Prodi revela antes de la moción de confianza que su prioridad es reformar la ley electoral
INTERNACIONAL
El jefe del Gobierno italiano, Romano Prodi, se presentó ayer a su primera prueba para solicitar la confianza del Parlamento a su equipo tras la crisis abierta la semana pasada. Quiso empezar por lo más difícil, el Senado, donde su coalición de centroizquierda, la Unión, tiene una estrecha mayoría. En el discurso de ayer, que precedía a la votación que tendrá lugar esta tarde, Prodi admitió que la «crisis fue política». La prioridad absoluta del «Prodi bis» será la de llevar adelante la reforma de la ley electoral.

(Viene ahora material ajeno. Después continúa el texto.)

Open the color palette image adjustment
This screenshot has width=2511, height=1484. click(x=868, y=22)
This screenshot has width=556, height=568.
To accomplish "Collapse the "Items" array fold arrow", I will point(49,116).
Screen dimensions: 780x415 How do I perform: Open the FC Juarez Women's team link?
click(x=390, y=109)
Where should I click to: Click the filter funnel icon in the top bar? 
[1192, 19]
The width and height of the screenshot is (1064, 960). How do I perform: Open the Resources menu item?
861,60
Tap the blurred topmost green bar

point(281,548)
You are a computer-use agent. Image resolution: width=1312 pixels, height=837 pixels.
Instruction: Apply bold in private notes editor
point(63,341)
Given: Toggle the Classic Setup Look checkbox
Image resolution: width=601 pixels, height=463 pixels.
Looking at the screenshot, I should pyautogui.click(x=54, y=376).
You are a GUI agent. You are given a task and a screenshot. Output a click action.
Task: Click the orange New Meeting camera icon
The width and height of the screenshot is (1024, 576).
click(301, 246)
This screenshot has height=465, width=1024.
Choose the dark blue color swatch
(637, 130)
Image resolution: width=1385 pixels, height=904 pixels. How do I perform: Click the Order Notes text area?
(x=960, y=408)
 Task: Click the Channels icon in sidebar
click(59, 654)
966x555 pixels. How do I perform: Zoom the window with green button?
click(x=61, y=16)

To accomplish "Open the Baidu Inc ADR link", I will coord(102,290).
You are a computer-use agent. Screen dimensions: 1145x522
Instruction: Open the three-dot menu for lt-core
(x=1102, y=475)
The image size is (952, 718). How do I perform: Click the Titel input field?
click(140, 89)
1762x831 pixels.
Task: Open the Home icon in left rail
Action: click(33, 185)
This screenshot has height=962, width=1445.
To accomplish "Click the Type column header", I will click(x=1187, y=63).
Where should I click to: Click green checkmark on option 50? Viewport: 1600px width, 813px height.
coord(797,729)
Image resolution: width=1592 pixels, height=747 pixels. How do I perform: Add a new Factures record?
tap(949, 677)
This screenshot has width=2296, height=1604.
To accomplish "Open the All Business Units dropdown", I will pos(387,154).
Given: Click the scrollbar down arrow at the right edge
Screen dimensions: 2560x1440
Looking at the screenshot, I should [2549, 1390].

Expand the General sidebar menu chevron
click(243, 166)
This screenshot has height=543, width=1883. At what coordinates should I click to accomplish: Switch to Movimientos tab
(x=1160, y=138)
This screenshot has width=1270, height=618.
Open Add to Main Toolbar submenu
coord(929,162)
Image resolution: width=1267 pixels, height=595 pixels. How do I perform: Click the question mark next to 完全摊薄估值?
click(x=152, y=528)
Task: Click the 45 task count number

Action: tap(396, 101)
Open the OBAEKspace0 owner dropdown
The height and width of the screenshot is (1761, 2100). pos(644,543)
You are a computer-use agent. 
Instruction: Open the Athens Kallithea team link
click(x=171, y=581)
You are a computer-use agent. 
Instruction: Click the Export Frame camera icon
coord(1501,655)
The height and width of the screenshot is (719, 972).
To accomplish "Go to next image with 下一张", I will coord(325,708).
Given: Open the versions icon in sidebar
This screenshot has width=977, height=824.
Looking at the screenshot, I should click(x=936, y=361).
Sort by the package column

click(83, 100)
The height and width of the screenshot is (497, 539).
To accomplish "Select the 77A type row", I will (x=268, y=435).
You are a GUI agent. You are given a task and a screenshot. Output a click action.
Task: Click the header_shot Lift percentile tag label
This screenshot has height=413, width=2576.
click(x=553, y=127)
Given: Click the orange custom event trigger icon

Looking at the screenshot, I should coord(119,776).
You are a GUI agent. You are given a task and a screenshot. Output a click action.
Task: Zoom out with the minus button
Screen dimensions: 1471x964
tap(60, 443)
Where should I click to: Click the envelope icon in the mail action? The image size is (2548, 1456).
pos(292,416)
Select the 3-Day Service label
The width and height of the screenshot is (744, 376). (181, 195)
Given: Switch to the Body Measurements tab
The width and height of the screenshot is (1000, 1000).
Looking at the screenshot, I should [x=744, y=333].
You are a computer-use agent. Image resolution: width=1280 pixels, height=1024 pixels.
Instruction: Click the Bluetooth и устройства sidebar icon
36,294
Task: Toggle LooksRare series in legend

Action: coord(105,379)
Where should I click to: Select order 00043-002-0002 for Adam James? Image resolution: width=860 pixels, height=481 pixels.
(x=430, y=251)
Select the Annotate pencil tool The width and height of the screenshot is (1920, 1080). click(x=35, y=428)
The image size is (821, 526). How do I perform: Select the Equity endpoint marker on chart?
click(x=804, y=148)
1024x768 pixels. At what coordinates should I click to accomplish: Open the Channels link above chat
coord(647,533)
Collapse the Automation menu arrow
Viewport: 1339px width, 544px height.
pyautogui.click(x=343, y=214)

Reforma que debe, según dijo, ser consensuada e «involucrar a todas las fuerzas políticas» para que así se «cierre una fase de transición política iniciada en los años 90 y aún no concluida». Su programa de gobierno se basará en los 12 puntos del acuerdo que Il Professore hizo firmar a sus aliados como condición para volver a presidir el Ejecutivo. Sobre política exterior, tema que originó la crisis, Prodi confirmó la misión en Afganistán, aunque admitió que «la presencia militar sola no es suficiente» y por ello insistió en la celebración de una conferencia de paz. En economía, donde las últimas cifras indican que se remonta la crisis, tuvo un reconocimiento al trabajo de la Administración Berlusconi, aunque insistió en la importancia del control del déficit realizado en los últimos meses. Otros temas de los que hizo repaso fueron ambiente, economía y tasas. Dado el estrecho margen de escaños en el Senado a favor de la Unión y para poder garantizar su victoria en la moción de confianza, la coalición de Prodi ha tenido que buscar apoyos externos. Además de los dos senadores disidentes, apoyarán también al Gobierno algunos senadores vitalicios como Giulio Andreotti, mientras que el ex presidente Cossiga ya ha anunciado su voto en contra.